Où sont les pauvres ?
" Pauvre : nécessiteux, manquant des nécessités de la vie ". C'est ce que dit le Rae dans son sens premier de cet adjectif honni que nous avons tous été autrefois. Certains le sont, d'autres le seront pour toujours.
Que l'exposition de ses besoins soit quelque chose d'inhumain et que très souvent la rapière plonge dans la blessure la plus profonde de l'orgueil humain, c'est quelque chose de naturel. C'est tellement naturel qu'une personne dans le besoin ne dira jamais qu'elle est dans le besoin. Les euphémismes sont une ressource psychosociale très efficace pour donner la tranquillité d'esprit aux âmes et aux volontés qui, à cause des malheurs de la vie, n'ont pas ce dont elles ont besoin pour vivre, comme le dit le RAE. J'ajouterais, avec dignité. Parce que ce dont nous parlons ici, c'est de la dignité humaine malgré la pauvreté et le besoin. Les extrêmes ne sont pas si étrangers à la société dans laquelle nous vivons et nous avons tous, je dis bien tous, quelques exemples dans nos propres familles. Cependant, afficher un besoin est une chose et le rendre visible en est une autre. Cela doit être présent dans nos esprits et dans notre essence, et non pas tant dans les médias qui stigmatisent une partie du peuple en parlant de "files d'attente de la faim" ou dans la bouche de quelque politicien insensible, demandant où sont ces pauvres gens ? qui, à travers les vitres teintées de sa voiture officielle, l'empêche de percevoir la réalité crue que personne ne veut voir, et encore moins accepter. J'imagine les voix de ces pauvres gens dans leur silence assourdissant posant la même question : Où sont ces politiciens ? Des politiciens qui s'occupent réellement des intérêts des citoyens au-delà du gonflement de leurs fiches de paie et de la possession des divers privilèges qu'ils s'octroient eux-mêmes, au nom du peuple. Les politiciens au service du peuple et non au service du peuple.

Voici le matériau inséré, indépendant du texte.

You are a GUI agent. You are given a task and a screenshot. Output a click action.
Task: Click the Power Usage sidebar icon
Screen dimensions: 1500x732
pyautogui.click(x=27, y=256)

Je vis en Namibie depuis suffisamment longtemps pour m'imprégner de la société namibienne, m'y intégrer et apprendre le système électoral tribal des Damaras, des Owambos, des Himbas, des Namas et de leur conseil tribal. Vous seriez surpris si je vous disais que devenir conseiller, équivalent ici à un député régional, n'est pas le début du service de la collectivité mais le résultat d'avoir servi celle-ci au moins, comme le stipulent leurs statuts, pendant plus de 15 ans de manière irréprochable. L'élection se fait en face à face par quartiers et par circonscriptions en fonction de la densité de la population et le conseiller doit avoir l'unanimité des voix, sinon il n'est pas élu. C'est un extrême qui oblige tout le monde à travailler ensemble pour le bien de tous. Allez, comme ici !

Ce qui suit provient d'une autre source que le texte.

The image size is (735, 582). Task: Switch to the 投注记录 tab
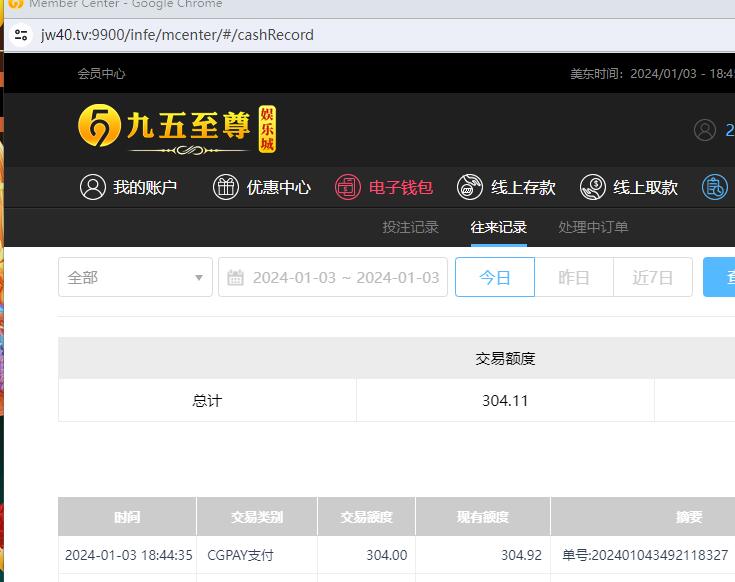click(410, 227)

Je voudrais faire une carte simple pour notre politicien s'il veut honnêtement savoir "où sont ces pauvres gens". De plus, je promets de le faire sans qu'il ait à bouger de son siège de voiture climatisé ou à quitter son bureau solennel orné de décorations au service de la communauté, de peur que ces pauvres gens ne l'infectent de leur misère, ou qu'il ne les infecte de sa richesse. Les nécessiteux sont, mon cher monsieur, sur les listes des demandeurs d'emploi de longue durée, sur les listes des chèques sociaux des compagnies d'électricité et de pétrole, sur les listes d'aide au loyer, sur les listes de Caritas et de la Croix Rouge et il y a une longue liste, que je ne citerai pas ici pour préserver la dignité humaine de ces pauvres gens, dressée par les différentes associations et dynamiques sociales disséminées dans les quartiers des quatre coins de ce pays, qui les aident avec bienveillance sans rien attendre de personne. La vraie pauvreté est, par essence, une pauvreté d'esprit, d'humanisme et d'humanité.
Permettez-moi de citer un passage de l'histoire de l'Europe où la "grande princesse", après avoir appris que les paysans n'avaient pas de pain pendant l'une des périodes de famine qui ont ravagé la France sous le règne de son mari, le roi Louis XVI, a dit : "Qu'ils mangent de la brioche !" C'est ça, laissez-les manger de la brioche ! Ces pauvres gens que notre politicien recherche. Nous, les pauvres, ne tombons même pas dans le panneau.